### REQUIRED WORK
For the word "menu", copy every line of the material that includes it.

[MATERIAL FOR THIS TASK Boundary: Start]

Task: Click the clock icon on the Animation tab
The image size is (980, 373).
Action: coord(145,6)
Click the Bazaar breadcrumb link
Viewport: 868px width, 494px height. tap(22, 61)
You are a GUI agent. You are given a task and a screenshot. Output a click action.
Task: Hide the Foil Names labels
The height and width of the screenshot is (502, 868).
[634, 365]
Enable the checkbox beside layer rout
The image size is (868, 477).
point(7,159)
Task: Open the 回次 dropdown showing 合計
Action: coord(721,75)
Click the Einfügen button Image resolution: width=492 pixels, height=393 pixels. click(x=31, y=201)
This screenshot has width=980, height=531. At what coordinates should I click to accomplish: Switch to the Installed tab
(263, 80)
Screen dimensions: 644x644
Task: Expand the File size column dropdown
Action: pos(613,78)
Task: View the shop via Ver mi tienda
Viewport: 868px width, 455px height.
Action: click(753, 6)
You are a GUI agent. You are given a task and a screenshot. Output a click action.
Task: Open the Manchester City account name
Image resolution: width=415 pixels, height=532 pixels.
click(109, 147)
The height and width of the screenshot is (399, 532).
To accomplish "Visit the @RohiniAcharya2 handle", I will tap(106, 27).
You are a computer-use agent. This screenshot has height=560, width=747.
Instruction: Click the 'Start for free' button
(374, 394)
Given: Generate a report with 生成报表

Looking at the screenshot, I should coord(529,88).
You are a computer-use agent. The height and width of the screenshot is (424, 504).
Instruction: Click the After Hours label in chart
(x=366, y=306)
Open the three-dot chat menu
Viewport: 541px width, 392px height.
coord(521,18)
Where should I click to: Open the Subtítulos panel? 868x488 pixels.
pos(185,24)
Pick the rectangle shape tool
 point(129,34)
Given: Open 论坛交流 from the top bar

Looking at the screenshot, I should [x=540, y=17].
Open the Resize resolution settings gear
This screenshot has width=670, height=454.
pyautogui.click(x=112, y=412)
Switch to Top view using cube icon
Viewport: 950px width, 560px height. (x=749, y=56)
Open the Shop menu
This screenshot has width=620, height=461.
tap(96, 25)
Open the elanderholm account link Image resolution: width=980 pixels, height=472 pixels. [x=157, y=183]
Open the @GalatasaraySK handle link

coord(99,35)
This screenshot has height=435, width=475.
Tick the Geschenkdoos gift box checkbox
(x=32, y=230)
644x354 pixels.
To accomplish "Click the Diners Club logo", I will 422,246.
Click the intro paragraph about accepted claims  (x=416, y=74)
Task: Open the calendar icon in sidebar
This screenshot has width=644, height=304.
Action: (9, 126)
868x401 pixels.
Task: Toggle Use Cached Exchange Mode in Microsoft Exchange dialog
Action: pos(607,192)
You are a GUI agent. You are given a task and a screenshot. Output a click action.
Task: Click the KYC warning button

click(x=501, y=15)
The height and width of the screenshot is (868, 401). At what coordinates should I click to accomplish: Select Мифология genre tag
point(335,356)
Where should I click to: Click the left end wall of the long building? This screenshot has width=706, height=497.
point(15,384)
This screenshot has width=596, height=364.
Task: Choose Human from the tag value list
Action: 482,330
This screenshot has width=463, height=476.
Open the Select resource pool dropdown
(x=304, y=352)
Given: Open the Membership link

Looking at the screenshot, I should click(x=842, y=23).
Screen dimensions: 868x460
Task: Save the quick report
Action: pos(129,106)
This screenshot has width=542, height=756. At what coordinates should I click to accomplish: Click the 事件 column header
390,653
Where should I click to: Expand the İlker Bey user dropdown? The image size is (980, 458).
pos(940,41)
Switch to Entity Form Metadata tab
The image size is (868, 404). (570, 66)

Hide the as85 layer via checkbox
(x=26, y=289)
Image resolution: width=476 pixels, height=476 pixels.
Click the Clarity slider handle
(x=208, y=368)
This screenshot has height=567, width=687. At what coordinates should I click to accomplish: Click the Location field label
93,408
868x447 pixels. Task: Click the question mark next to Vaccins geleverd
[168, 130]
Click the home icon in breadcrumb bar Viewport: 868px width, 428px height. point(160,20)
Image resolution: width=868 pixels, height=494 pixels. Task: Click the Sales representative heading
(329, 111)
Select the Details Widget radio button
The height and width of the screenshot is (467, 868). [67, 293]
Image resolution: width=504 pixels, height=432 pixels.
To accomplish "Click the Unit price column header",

[MATERIAL FOR THIS TASK Boundary: End]

### RESPONSE
Open the three-dot chat menu
Open the Shop menu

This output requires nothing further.